Software-as-machine view
The desire to apply a systematic approach of industry engineering design to software implies that software is viewed as a machine. We first specify what the machine, the code, should do (described as features) and then implement these features. Software code is all that is important; everything else is secondary and can be done without. This leads to the view that software development is the same as engineering design. However, the lack of natural constraints and physical dimension in software indicates that generic design that makes tangible materials meet our expectations does not apply to software. Accordingly, this view is most likely a root cause of software engineering theory and practice decoupling.

Epistemic fallacy
The muddling of issues of ontology (the study of being-essentially studying questions of what kinds of entities exist) and issues of epistemology (the study of knowing-essentially studying what knowledge is and how it is possible) is one of the key pitfalls when building a theoretical foundation in any discipline. This muddling is called epistemic fallacy: holding that questions of ontology are reducible to questions of epistemology. The epistemic fallacy would assume that for any question of whether such and such exists, we should substitute the question of how we know that such and such exists.

However, for any theory that we have about what knowledge is, we must have a presupposition about what the world is like. That is, we must assume that the world exists in such a way that it makes our theory of knowledge possible. There is no escaping having a theory of ontology. It is only a question of whether it is consciously acknowledged and studied or left as an implicit presupposition of one's theory of epistemology.

Iterative development is an epistemic fallacy. Starting to build a car without knowing what it is, we may end up with a boat. The narrow definition of time boundaries, the "hurry to show results" syndrome, is one of the greatest sources of cost-regret in today's software design.

Our worldview and philosophy
We view software not as a machine but as a living tree. The first step toward growing a tree is to create a seed, the business model. By having a seed, we have a good idea what of we will get in the end. If we have a acorn we know we will have an oak, not a pine or anything else. The actual shape of the tree is emergent depending on the environment. If we cannot reach the agreement about what the seed should be, the project should be aborted.
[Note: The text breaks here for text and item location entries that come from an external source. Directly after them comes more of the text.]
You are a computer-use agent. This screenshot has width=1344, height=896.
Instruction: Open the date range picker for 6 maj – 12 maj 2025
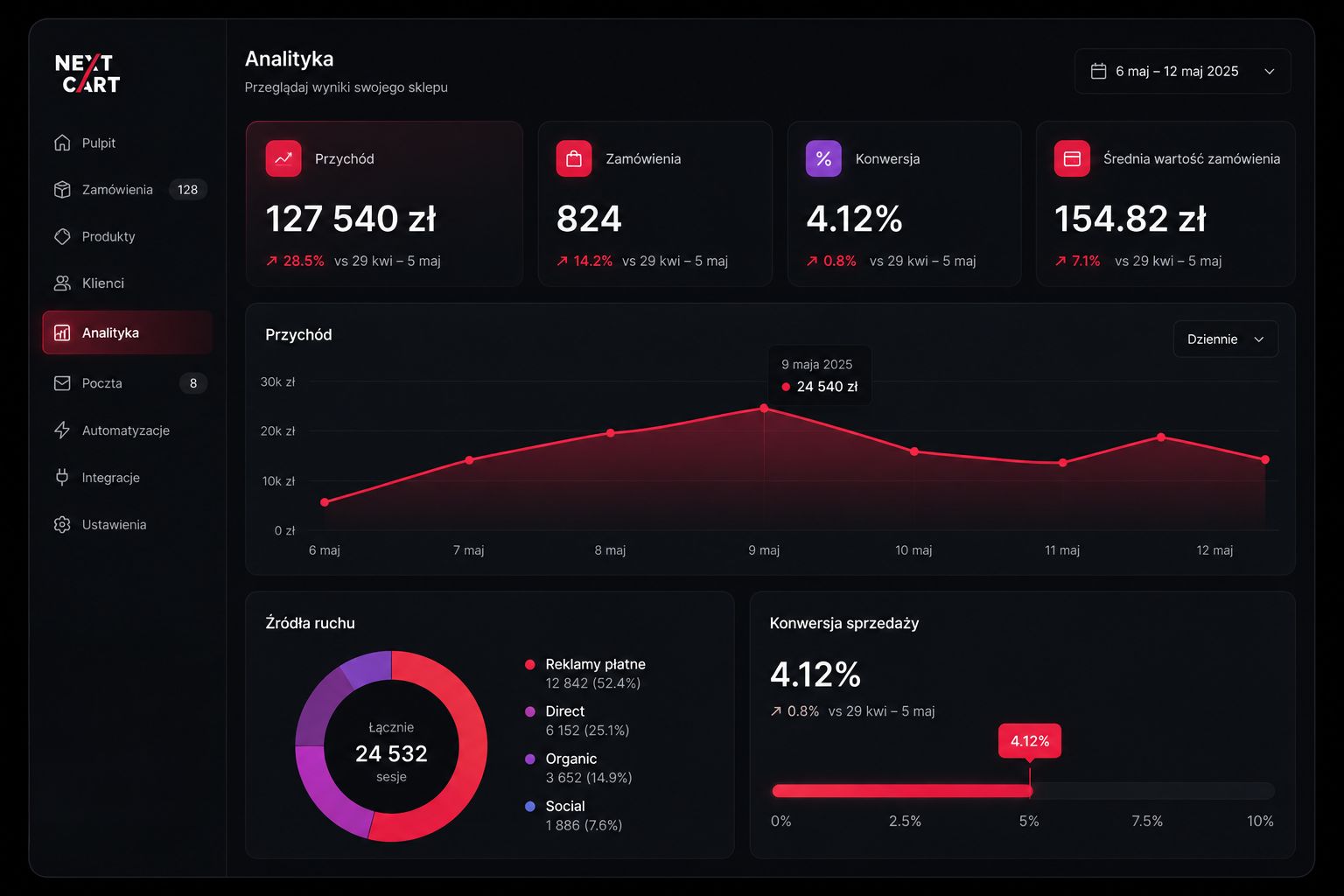(1183, 71)
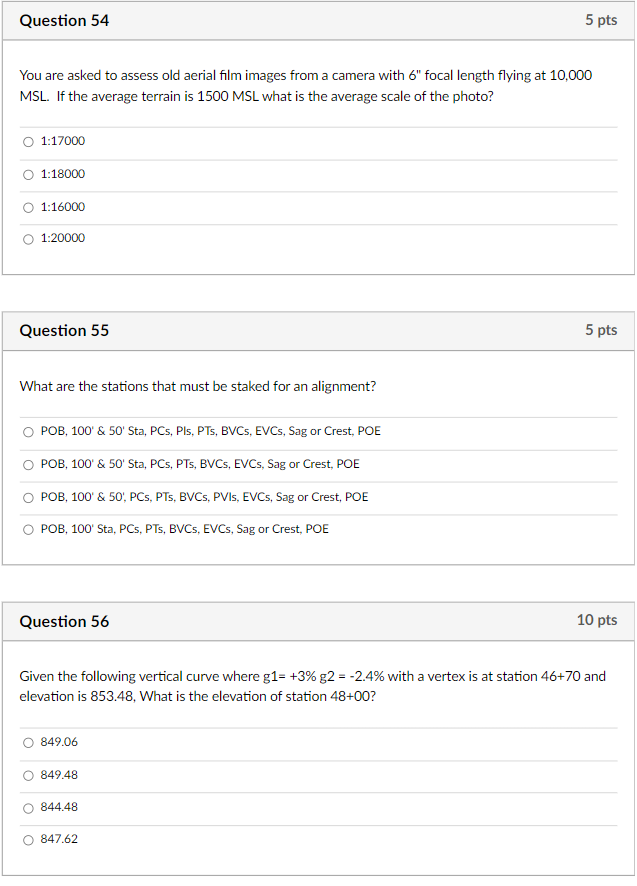The height and width of the screenshot is (886, 637).
Task: Select the 1:18000 answer option
Action: (29, 174)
Growing the seed within a suitable environment makes a tree. Our software process starts with creating an acceptable seed, providing a good environment, and then allowing the seed to grow within that environment into a shoot (technology model), a sapling (design model), and finally a full-size tree (code model). The environment consists of domain, technical, and software knowledge. We know with confidence how long it takes to create a seed and how long it takes to grow the seed into a tree. Growing a tree is an irreversible, not iterative, process. It is not planned design, because software features are not known until the last step. It is organized emergence-a business-driven and model-oriented approach.